**AUFGABE**
Welcher Anteil der erwerbstätigen Bevölkerung fährt laut dem Seitentext über Umweltbewusstsein täglich mit dem Pkw zur Arbeit?

**SEITENTEXT**
══════
Umweltbewusstsein ohne Folgen?


"Die Konsumforschung zeigt, dass bei nur etwa acht Prozent der Bevölkerung sich ein hohes Umweltbewusstsein in einem gewissen Maß an umweltschonendem Verhalten niederschlägt" (Q5). "Rund 65 % der Befragten in Ost und West (-Deutschland) glauben, dass die bisherigen Verbesserungen im Umweltschutz die drohende Umweltkatastrophe nicht abewenden können. Trotzdem ist nur eine Minderheit bereit, ihren Lebensstandard auf Kosten der Umwelt einzuschränken und mehr zu tun. ... Obwohl rund die Hälfte der vom Umweltministerium Befragten sich daran stören, dass »so viele Leute mit dem Auto fahren, wo sie doch öffentliche Verkehrsmittel benutzen könnten«, und ebensoviele das Auto für den größten Umweltsünder halten, fahren täglich rund 70 % der erwerbstätigen Bevölkerung mit dem Pkw zur Arbeit" (Q4). "Die Menschen versuchen, ihre verschiedenen Verhaltensweisen zu isolieren nach dem Motto: »Ich trenne brav meinen Müll, aber dafür rase ich weiter mit dem Auto«" (Q4). "Lenelis Kruse (Professorin für ökologische Psychologie und Mitglied im wissenschaftlichen Beirat der Bundesregierung "Globale Umweltveränderungen") glaubt, dass man die Menschen mit einer Bewusstmachung dieser globalen Verantwortung eher überfordert. »Es geht darum, den Menschen die Wirkungen ihres Handelns in der Jetzt-Zeit sichtbar zu machen und sie damit zu motivieren«" (Q4, Hervorh. LM).
══════
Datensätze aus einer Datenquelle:
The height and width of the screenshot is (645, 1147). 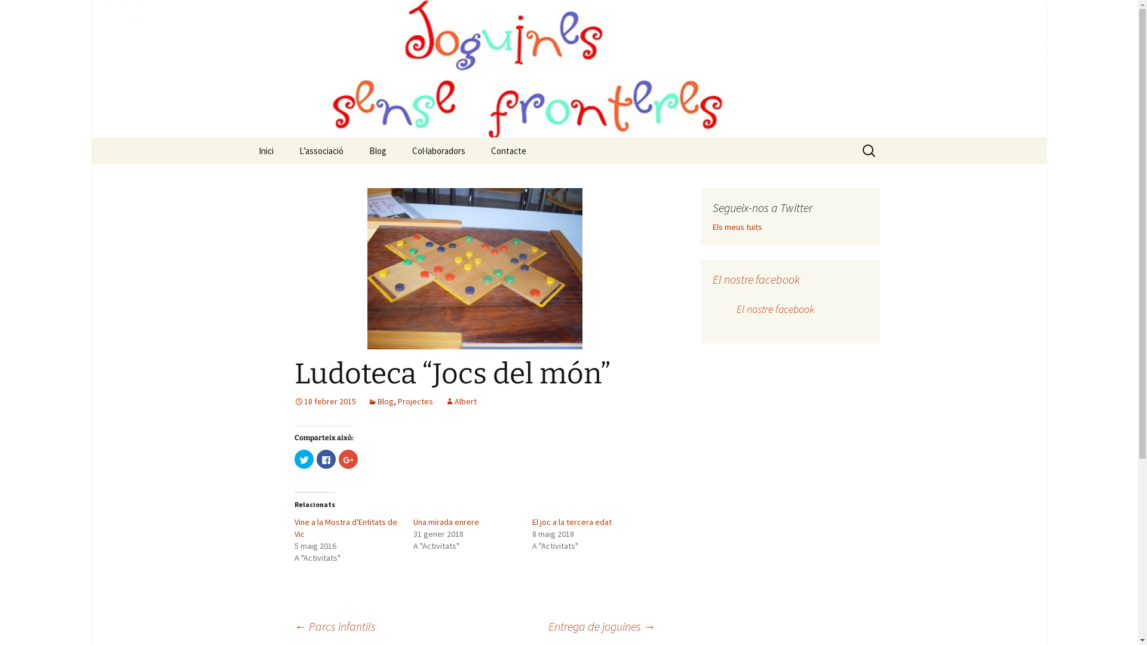 I want to click on 'Els meus tuits', so click(x=711, y=227).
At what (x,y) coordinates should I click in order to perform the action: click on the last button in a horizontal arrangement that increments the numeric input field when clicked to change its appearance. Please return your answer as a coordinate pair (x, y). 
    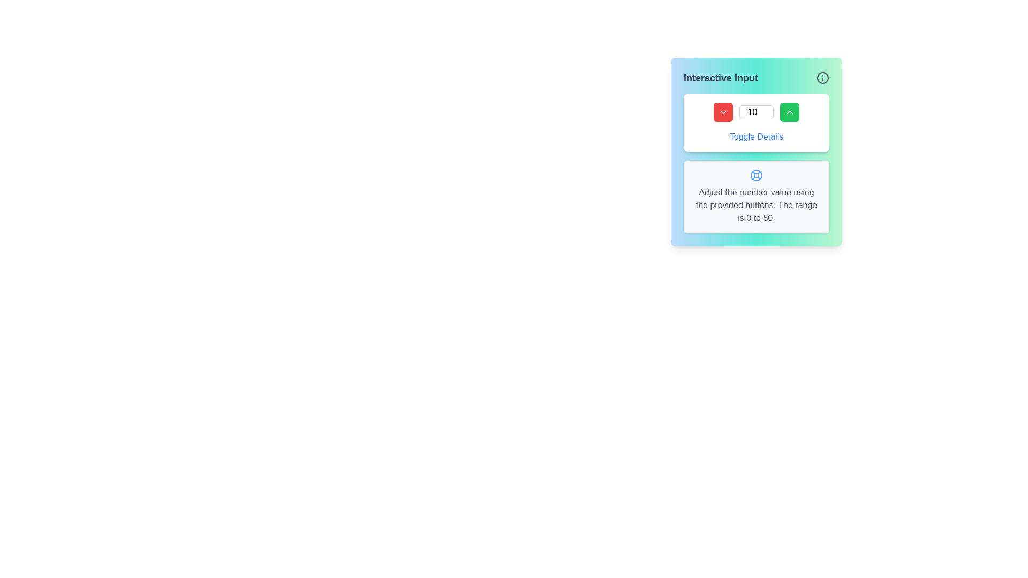
    Looking at the image, I should click on (789, 112).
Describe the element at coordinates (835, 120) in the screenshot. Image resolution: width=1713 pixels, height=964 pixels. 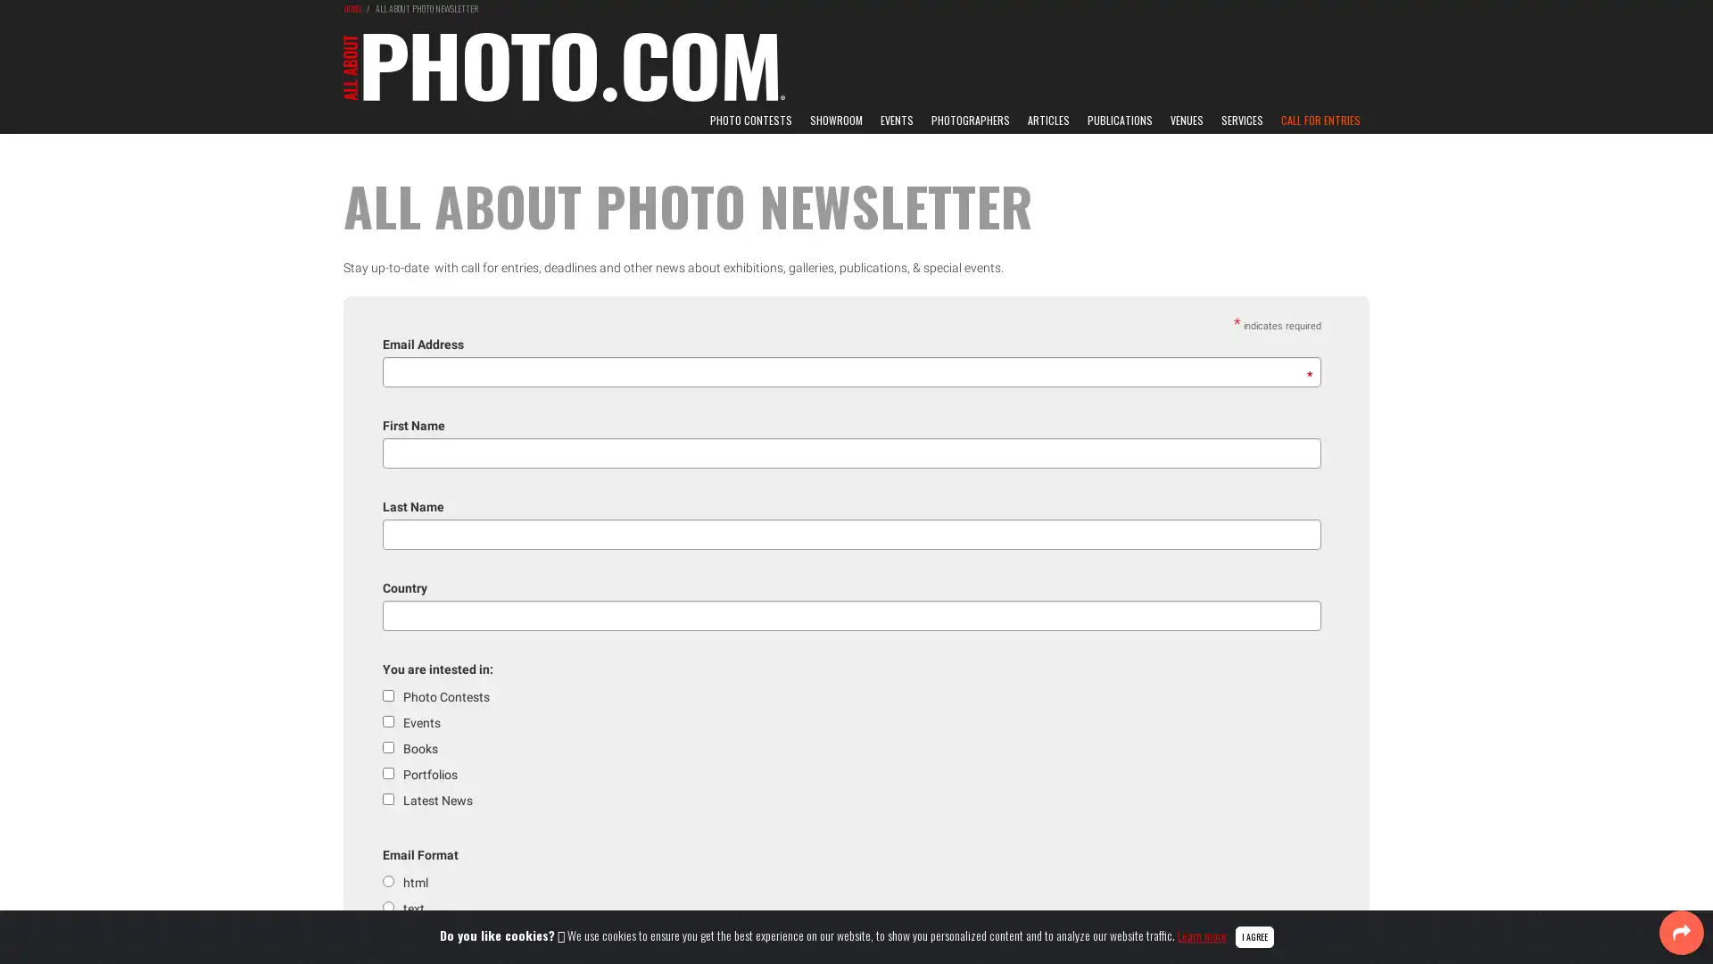
I see `SHOWROOM` at that location.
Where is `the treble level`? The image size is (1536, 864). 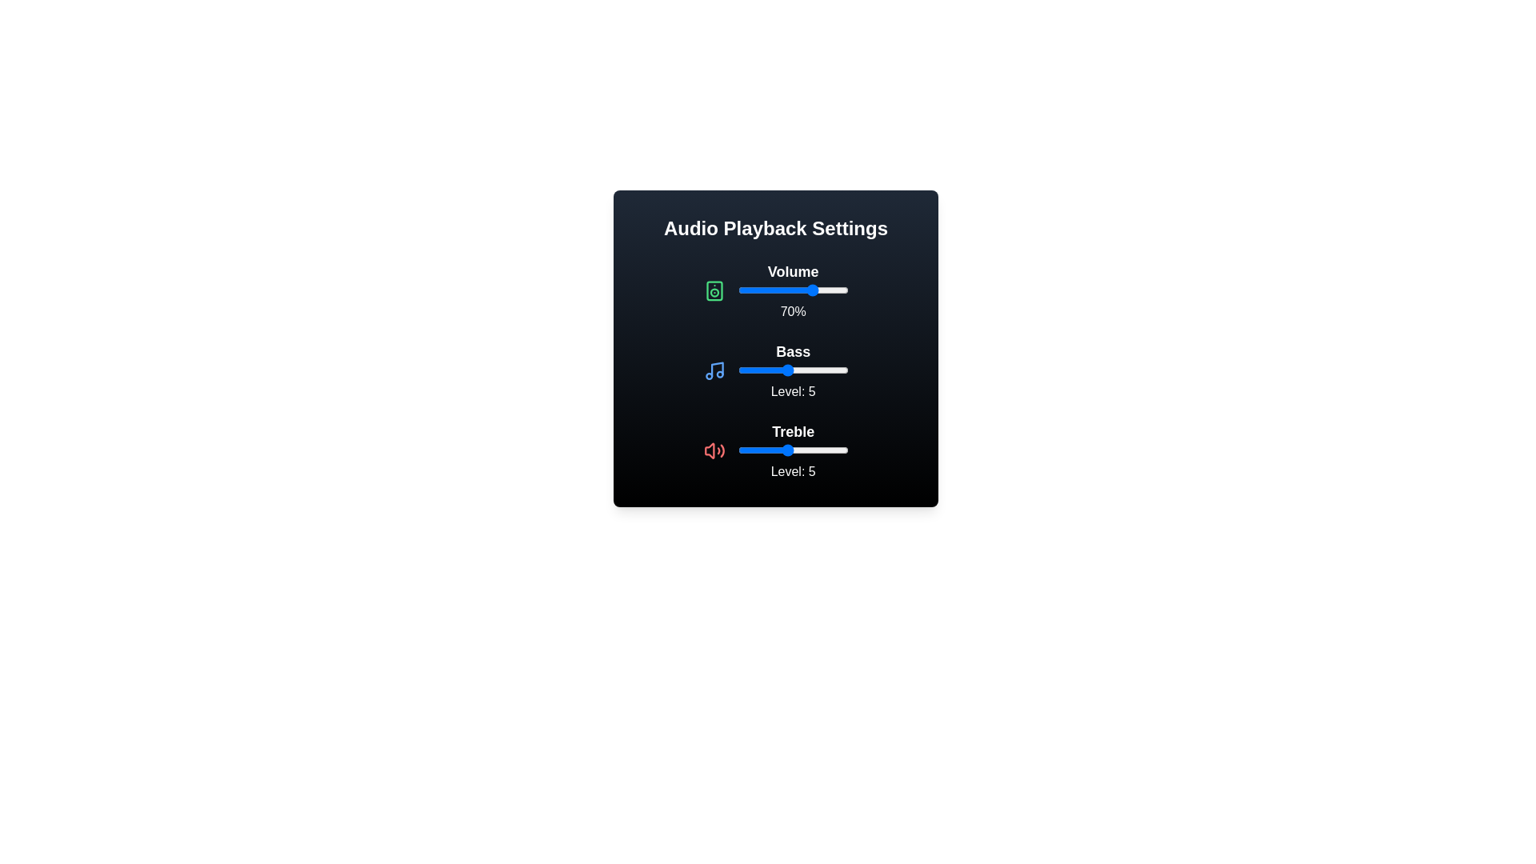 the treble level is located at coordinates (762, 450).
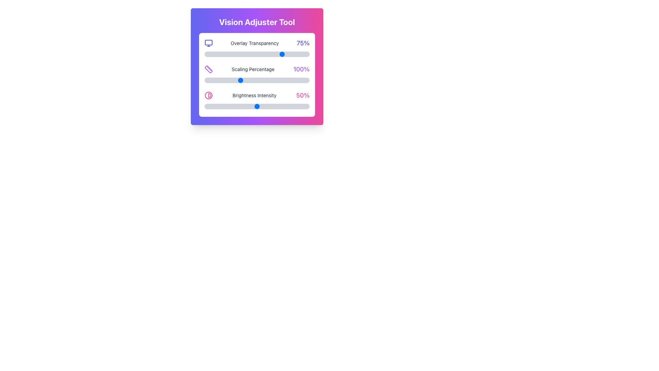 This screenshot has width=659, height=371. What do you see at coordinates (301, 69) in the screenshot?
I see `the static text label displaying '100%' styled in bold purple font, which indicates a numeric value with a percent sign, located in the third section of the 'Vision Adjuster Tool' panel` at bounding box center [301, 69].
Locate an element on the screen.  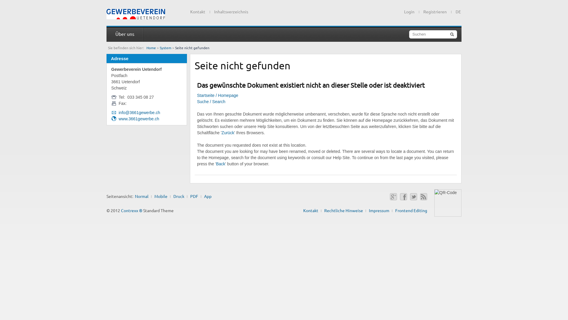
'Home' is located at coordinates (151, 47).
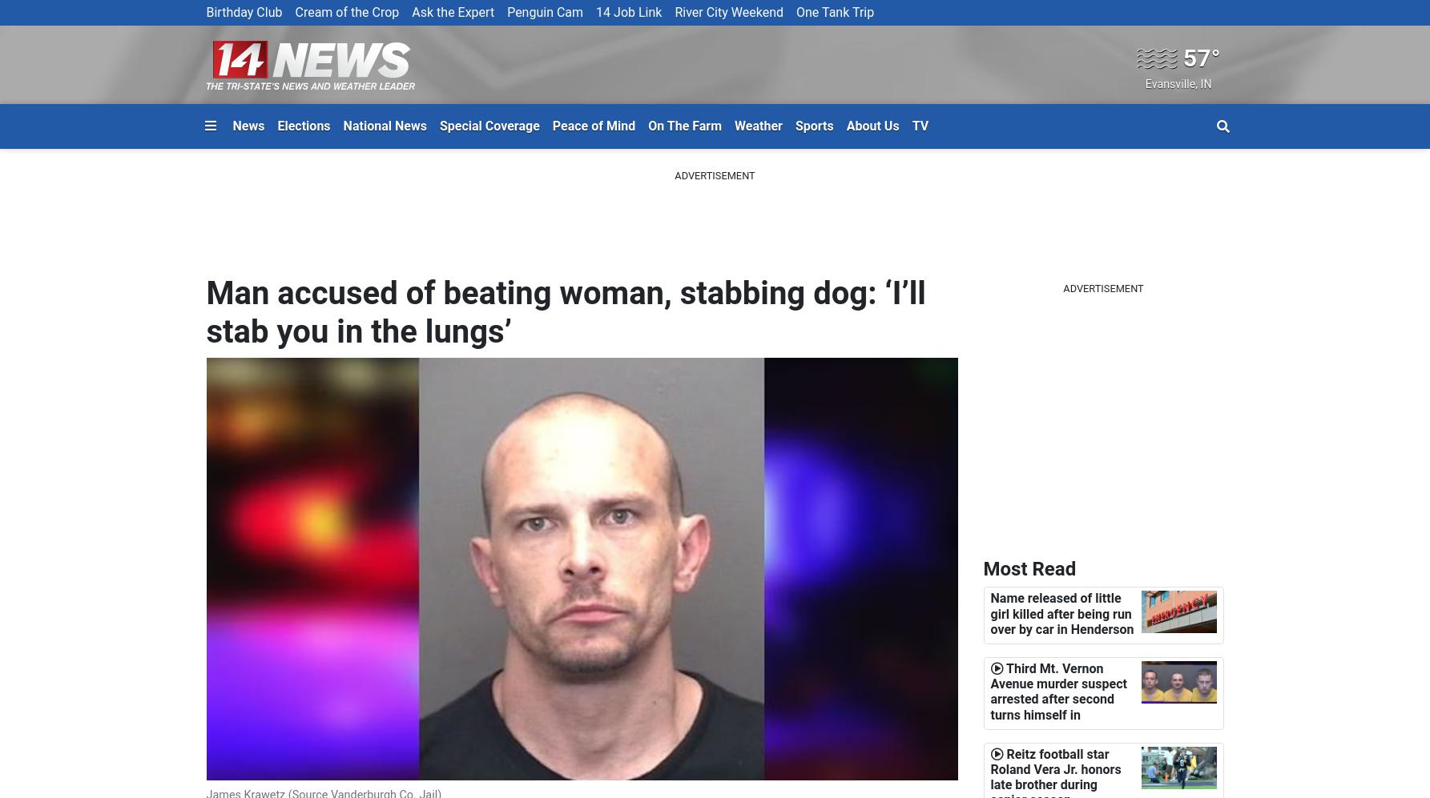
══════
**IHRE LÖSUNG**
Rund 70 %.